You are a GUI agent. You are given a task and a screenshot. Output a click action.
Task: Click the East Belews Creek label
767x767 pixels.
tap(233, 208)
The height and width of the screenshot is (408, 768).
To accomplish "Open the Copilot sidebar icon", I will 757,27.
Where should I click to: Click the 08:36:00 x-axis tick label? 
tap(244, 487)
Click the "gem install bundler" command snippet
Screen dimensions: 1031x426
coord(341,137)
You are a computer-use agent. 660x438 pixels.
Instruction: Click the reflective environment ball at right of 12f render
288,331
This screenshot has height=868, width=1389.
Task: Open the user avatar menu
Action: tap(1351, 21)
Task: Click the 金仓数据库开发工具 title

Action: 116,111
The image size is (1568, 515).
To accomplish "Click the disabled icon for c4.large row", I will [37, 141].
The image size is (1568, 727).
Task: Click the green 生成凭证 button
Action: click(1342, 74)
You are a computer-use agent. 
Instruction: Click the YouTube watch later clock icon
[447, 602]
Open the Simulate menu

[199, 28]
■ ■ ■ ■ ■ ■ ■
§ **What the task requires**
Can you copy out word for word the rows from the very first one through the line that contains "Action: click(1342, 74)", keeping both ends?

§ **Task output**
You are a GUI agent. You are given a task and a screenshot. Output a click action.
Task: Click the East Belews Creek label
767x767 pixels.
tap(233, 208)
The height and width of the screenshot is (408, 768).
To accomplish "Open the Copilot sidebar icon", I will 757,27.
Where should I click to: Click the 08:36:00 x-axis tick label? 
tap(244, 487)
Click the "gem install bundler" command snippet
Screen dimensions: 1031x426
coord(341,137)
You are a computer-use agent. 660x438 pixels.
Instruction: Click the reflective environment ball at right of 12f render
288,331
This screenshot has height=868, width=1389.
Task: Open the user avatar menu
Action: tap(1351, 21)
Task: Click the 金仓数据库开发工具 title

Action: 116,111
The image size is (1568, 515).
To accomplish "Click the disabled icon for c4.large row", I will [37, 141].
The image size is (1568, 727).
Task: Click the green 生成凭证 button
Action: click(1342, 74)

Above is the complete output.